Fiesta et combines : les frasques de Jean Gachassin

Publié le par Jean-Luc Touly

Le Canard Enchaîné révèle, dans son édition de mercredi, une étonnante correspondance entre Jean Gachassin, le président de la FFT, et Bernard Giudicelli, le directeur général de la Fédération

«Il n’est plus acceptable que, dans l’exercice de tes fonctions, tu consommes de l’alcool jusqu’à l’ivresse. Sans aller jusqu’à l’abstention, il convient désormais que tu le fasses avec modération.» Ce message a été envoyé le 13 février 2012 à Jean Gachassin, le président de la FFT, par trois dirigeants, dont le DG Bernard Giudicelli, au lendemain d’une soirée arrosée au bar d’un hôtel de Vancouver, en pleine Coupe Davis. Ce ne serait pas la seule frasque de l’ancien rugbyman. Le Canard Enchaîné en révèle une demi-douzaine dans son édition de mercredi. On apprend notamment qu’il aurait été mis sous tutelle par la «direction générale» pour ses frais de bouche (déjeuners, invitations...) et qu’il aurait été demandé à sa femme qu’elle arrête d’utiliser sa voiture «pour ses déplacements personnels».

«Il m'a traité de rigolo, de pantin, je ne peux plus le voir»

La première affaire remonterait à 2010, alors qu’il est élu depuis un an. A sa demande, son cabinet aurait revendu, à prix coûtant, des billets pour Roland-Garros à l’agence de voyage d’un de ses amis. Billets revendus cinq fois plus cher dans le cadre d’un «package VIP»... Alors que l’histoire est sortie dans la presse le mois dernier, Giudicelli a tout confirmé dans un mail, en décidant toutefois «une amnistie générale pour tous les faits constatés». Cette combine ne rapportait pas d’argent au président de la FFT, mais il était invité par l’agence de voyage au Tournoi des Six Nations, tous frais payés.

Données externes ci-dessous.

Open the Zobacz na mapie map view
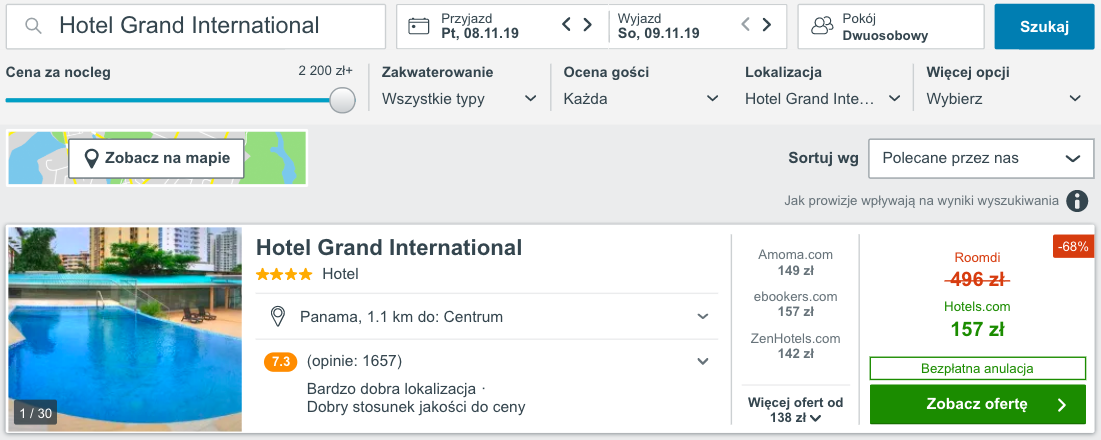tap(156, 158)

Ultime «coup d’éclat» selon le Canard : le 7 mars 2015, en plein appel d’offres pour les travaux d’extension de Roland-Garros, six dirigeants apprennent qu’un ami de Gachassin aurait rencontré trois entreprises de BTP, candidates au marché, pour leur expliquer qu’il pouvait leur filer un coup de main. «Nous avons même appris que tu avais été amené à rencontrer au moins l’un des collaborateurs d’un de ces trois groupes en compagnie de cet ami», lui écrivent-ils. Gilbert Ysern est un des signataires. Il enverra un autre mail à ses pairs le 4 octobre 2015, rappelant «les carences et les fautes» de «Jean qui est comme un éléphant de porcelaine». Gachassin met la main dessus et le licencie le 4 février. «Il m’a traité de rigolo, de pantin, je ne peux plus le voir.»